#### [Extract]

◇ ◇ ◇ ◇ ◇ ◇ ◇

Is Your Server’s IP Address Exposed? Understanding DNS Proxying
When managing your domain through modern DNS providers like Cloudflare, you often encounter a critical choice for each DNS record: "Proxied" versus "DNS Only." Frequently represented by visual toggles like an orange or grey cloud, this setting fundamentally changes how visitors connect to your website and services. Understanding this distinction is key to securing your infrastructure.
The Core Difference: Proxy vs. DNS Only
- DNS Only (Direct Mode): In this mode, your provider acts as a traditional phonebook. When someone requests your domain, the DNS system simply provides your server's public IP address, and the user connects directly to it.
- Proxied (Proxy Mode): When this feature is active, the provider becomes a middleman. It advertises its own IP address to the world, not yours. Visitors connect to the provider's network first, which then privately forwards the valid request to your server.
How the Proxy Hides Your Origin IP
Activating the proxy is a primary defense against direct attacks. The process works by masking your server's true "Origin IP" address from the public internet.
When a user's browser looks up your domain, the DNS system directs it to the provider's IP address. The user's entire session happens with the provider's edge server. In the background, the provider makes a separate, private connection to your origin server. Because your actual IP remains secret, malicious actors cannot bypass security filters to launch direct attacks (like DDoS) on your specific server.
How Proxying Affects Your SSL Certificate
Using a proxy changes the architecture of SSL/TLS encryption. Instead of a single encryption tunnel from the user to your server, the connection is split into two parts:
- User to Proxy: The connection is encrypted by the provider (often using their own certificates).

◇ ◇ ◇ ◇ ◇ ◇ ◇

#### [Data supplied]
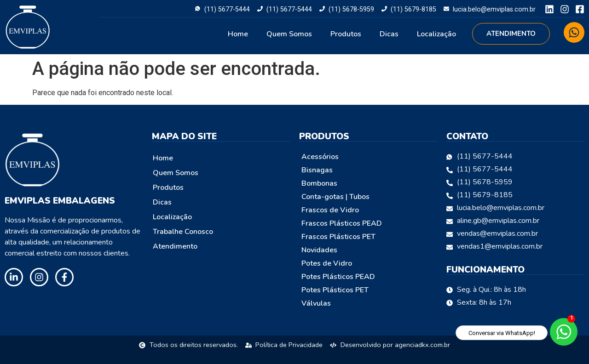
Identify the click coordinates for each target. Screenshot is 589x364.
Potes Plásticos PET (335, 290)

◇ ◇ ◇ ◇ ◇ ◇ ◇

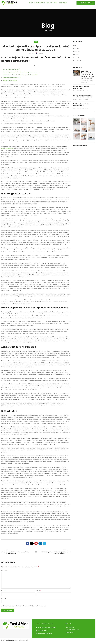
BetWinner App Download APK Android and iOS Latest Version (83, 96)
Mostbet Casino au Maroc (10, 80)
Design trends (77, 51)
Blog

◇ ◇ ◇ ◇ ◇ ◇ ◇

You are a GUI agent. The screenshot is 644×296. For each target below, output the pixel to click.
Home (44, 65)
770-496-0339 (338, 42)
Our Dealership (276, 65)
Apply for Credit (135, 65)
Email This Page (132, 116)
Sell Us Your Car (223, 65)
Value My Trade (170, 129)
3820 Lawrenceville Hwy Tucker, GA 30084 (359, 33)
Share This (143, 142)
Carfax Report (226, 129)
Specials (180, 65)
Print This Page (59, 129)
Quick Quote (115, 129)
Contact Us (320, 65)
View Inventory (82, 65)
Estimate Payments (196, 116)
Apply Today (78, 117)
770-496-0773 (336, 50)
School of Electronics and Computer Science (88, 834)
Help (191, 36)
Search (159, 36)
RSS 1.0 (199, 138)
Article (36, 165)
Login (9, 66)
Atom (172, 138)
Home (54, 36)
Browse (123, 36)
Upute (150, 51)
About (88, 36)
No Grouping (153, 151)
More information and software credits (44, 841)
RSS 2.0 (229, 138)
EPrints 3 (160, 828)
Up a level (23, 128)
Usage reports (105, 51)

◇ ◇ ◇ ◇ ◇ ◇ ◇

#### [Complete the following]
A: Can you transcribe the DNS proxying article between "The Core Difference: Proxy" and "the public internet.", inclusive?
B: Could you go on with the DNS proxying article from the point where it stops?

#### [Answers for the tasks]
A:
The Core Difference: Proxy vs. DNS Only
- DNS Only (Direct Mode): In this mode, your provider acts as a traditional phonebook. When someone requests your domain, the DNS system simply provides your server's public IP address, and the user connects directly to it.
- Proxied (Proxy Mode): When this feature is active, the provider becomes a middleman. It advertises its own IP address to the world, not yours. Visitors connect to the provider's network first, which then privately forwards the valid request to your server.
How the Proxy Hides Your Origin IP
Activating the proxy is a primary defense against direct attacks. The process works by masking your server's true "Origin IP" address from the public internet.

B:
- Proxy to Origin: The provider forwards the request to your server.
Providers like Cloudflare generally offer different modes to handle this second leg:
- Flexible: Encrypts traffic from the user to the proxy, but sends unencrypted HTTP to your server. This is easy to configure but less secure.
- Full: Encrypts both connections but may not validate your server's certificate (allowing self-signed certificates).
- Strict: The most secure option. It encrypts both connections and verifies that your server has a valid certificate from a trusted authority.
Benefits of Using a Proxy Service
Activating proxy features does more than just hide your identity. It effectively puts your website behind a protective shield that offers:
- Traffic Filtering: Malicious traffic and botnets are absorbed by the provider's massive network before they reach your infrastructure.
- Web Application Firewall (WAF): The proxy can inspect incoming requests to block common hacking attempts.
- Caching: The provider can store copies of static content (like images and CSS) on servers globally, serving them to visitors from a nearby location to improve speed.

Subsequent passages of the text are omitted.